Government contemplates tough action against striking Univeristy staff

 

By Lefteris Yallouros – Athens

Further tension built up over university action Monday.

Higher education administrative employees have been on strike for eleven weeks protesting a government decision to include administrative staff in the public sector mobility scheme that will see many of them transferred or fired.

Employees at the University of Athens (UoA) and the National Technical University of Athens (NTUA) continue rolling 48-hour strikes Tuesday.

The situation is extremely tense at both institutions as students stand to miss their semester final exams.
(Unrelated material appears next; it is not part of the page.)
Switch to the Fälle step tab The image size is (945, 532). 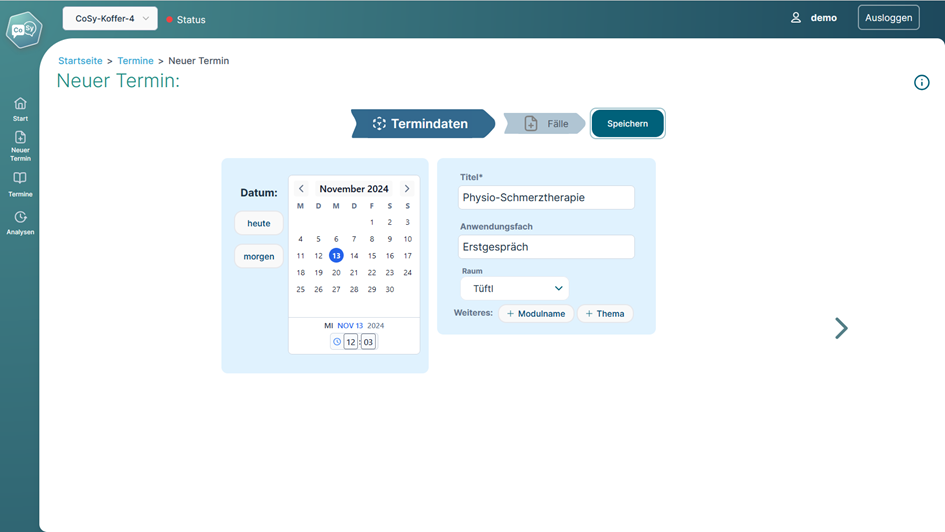pyautogui.click(x=545, y=124)
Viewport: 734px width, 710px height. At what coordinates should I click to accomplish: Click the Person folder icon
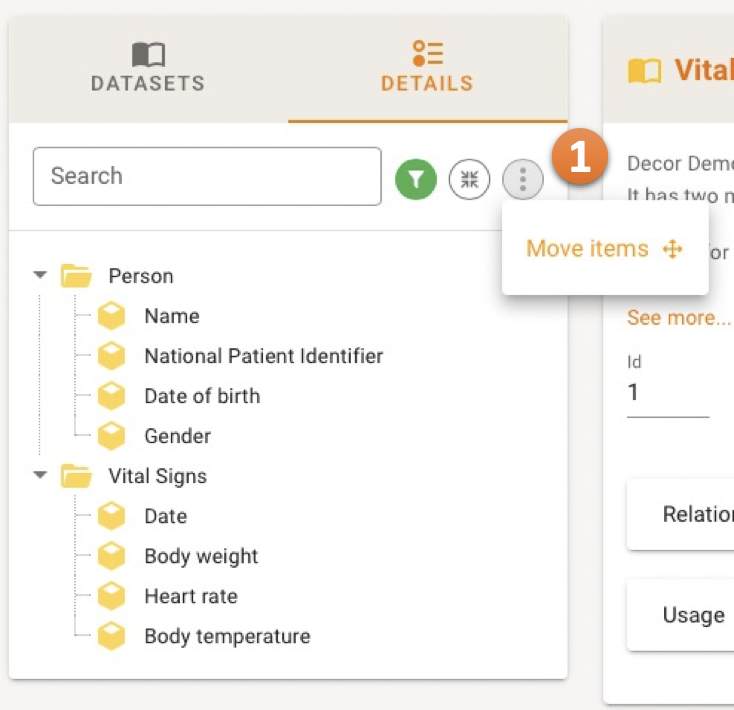coord(76,276)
Things took a turn for the worse Monday night as the Athens University senate members resigned in protest of a police plan for forces to enter the University premises in the next few days to ensure professors could start lesson – as they had planned – despite the deadlock.

UoA sources told the Athens News Agency that the Senate’s resignation was prompted by the state hiring agency (ASEP) drafting lists with the names of administrative staff of eight higher education institutions affected by the public sector employee mobility program.

The government is contemplating issuing civil mobilization orders that will see employees forced back to their duties as it has done in the past with other instances of industrial action.

However, this could spark widespread protests and see extremist groups clash with police on faculty grounds.

Education mister Constantinos Arvanitpoulos has hinted employees will be forced to go back to work if they don’t put an end to their strike by Wednesday.

The move does have the support of the majority of students, according to Arvanitopoulos, whose studies are being sabotaged by the strike.

The decision to include administrative staff in the public sector mobility scheme is part of the government plan to overhaul the civil service and wider public sector as agreed with troika inspectors.

Meanwhile the university’s rector, Theodosis Pelegrinis, took legal action against the institution’s managing council for blaming him for the fact that the university has been closed for weeks. Pelegrinis sued the council for slander for EUR 1 million.